Thus spake Kyle Wheeler [11/05/07 @ 12.02.04 -0600]:
> > 
> > I also noticed that not only does :set &save_history ?save_history 
> > return 0 when I set it to 100, but also, :set $history returns 10 
> > even when I set it to 100.  Either I've screwed up or mutt isn't 
> > reporting values correctly.
> 
> Just what do you think ":set &save_history" does? Just FYI, that's the 
> same as ":reset save_history". It sets the variable back to the 
> default value. So whenever you do ":set &save_history ?save_history" 
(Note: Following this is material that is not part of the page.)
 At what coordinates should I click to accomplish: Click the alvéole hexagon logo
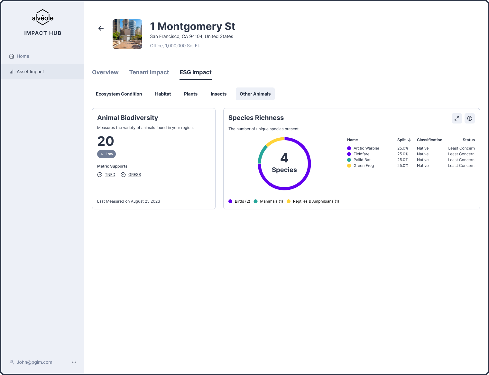coord(42,17)
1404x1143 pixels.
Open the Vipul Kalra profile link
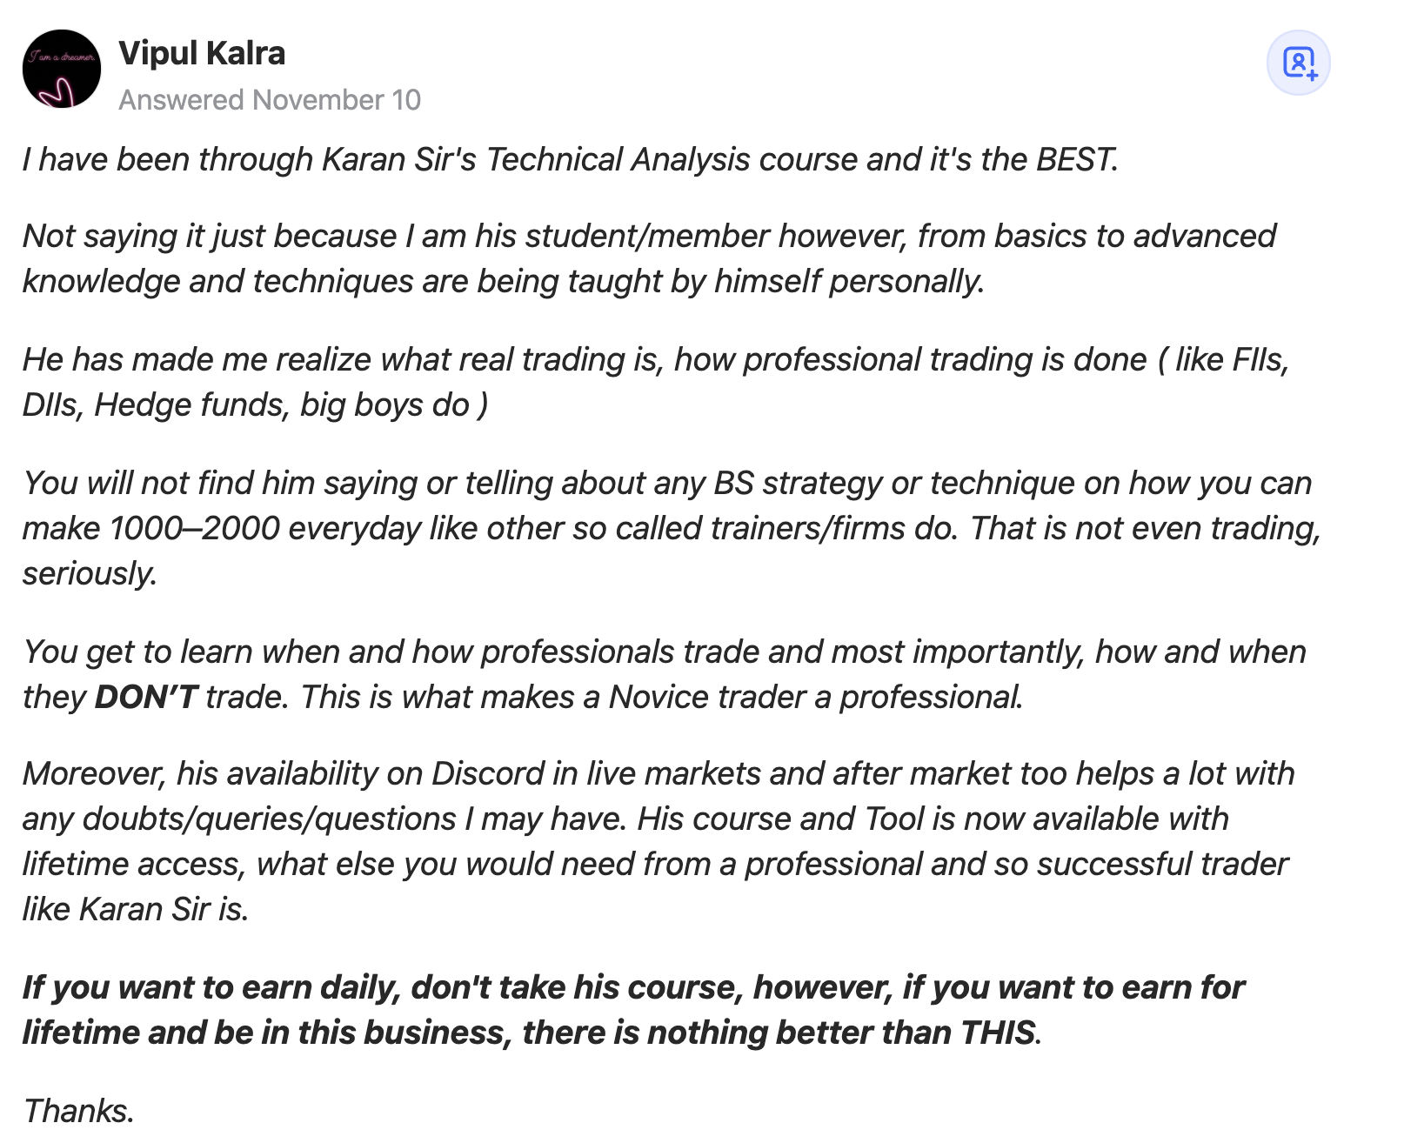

> mutt is going to first set $save_history to its default value (0) and 
> then print whatever $save_history is set to, namely, the default value 
> (0). In other words this sequence of commands:
> 
>      :set save_history=100
>      :set &save_history ?save_history
> 
> Is exactly equivalent to this sequence of commands:
> 
>      :set save_history=100
>      :reset save_history
>      :set ?save_history
> 
> The default value of $history is 10. Thus, if you do this:
> 
>      :set history=100
>      :set &history ?history
> 
> Then OF COURSE it's going to tell you that $history is 10, because you 
> just told mutt to reset it back to its default value.
> 
> To find out what a variable is set to, all you need to do is this:
> 
>      :set ?history

(Sorry for you getting this twice Kyle.)

OK, I thought that what I had been typing was a command to reveal the value of 
a variable.  Apparently it is not, and I'm glad to know the right way to do it 
now!  For the record, I used the ":set &blah ?blah" construct because in an 
earlier thread about charsets, I was asked what my mutt thought its charset 
was, and was told that ":set &charset ?charset" would tell me this.  Which, I 
guess, it *did*.  But I had no idea that such a construction was a reset 
command, since that's the only time I had ever heard of it and its purpose then 
was informing me rather than resetting.